A semistatistical retrieval technique is presented to derive humidity profiles over the oceans from passive microwave measurements. The procedure is based upon the vertical empirical orthogonal functions (EOFs) of the specific humidity extracted from a large sample of radiosonde measurements over the North Atlantic Ocean during the period from April to October 1979 (FGGE-year). The North Atlantic is divided into seven regions and the EOF-analysis is carried out for each region separately. The first three eigenvectors of the EOF-expansion explain up to 90% of the total variability within each region and it is shown that they are statistically significant and stable. The eigenvectors of the first order mainly describe variations of the total precipitable water (W), while the second and third-order EOFs are related to the ratio WG/W, with WG as the precipitable water of the planetary boundary layer, and the sea surface temperature (SST), respectively. This fact is used to develop a technique for the estimation of atmospheric moisture profiles assuming that W, WG, and SST can be retrieved from satellite observations.

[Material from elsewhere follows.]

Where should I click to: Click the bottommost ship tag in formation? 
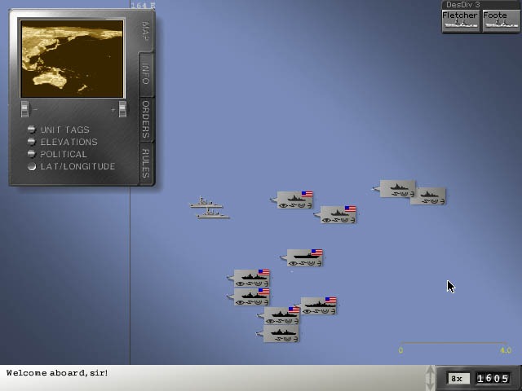coord(281,333)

A comparison of the SMMR (Nimbus-7) derived humidity profiles using only W as input data yields a retrieval accuracy of 0.9 g kg−1 in the surface layer and 1.4 g kg−1 at 800 hPa, which corresponds roughly with the top of the PBL. Above this layer the retrieval error falls off rapidly. Case studies demonstrate the capability of the algorithm to resolve typical structures of the humidity field, e.g., synoptic scale disturbances in midlatitudes or the intertropical convergence zone (ITCZ) in the tropics.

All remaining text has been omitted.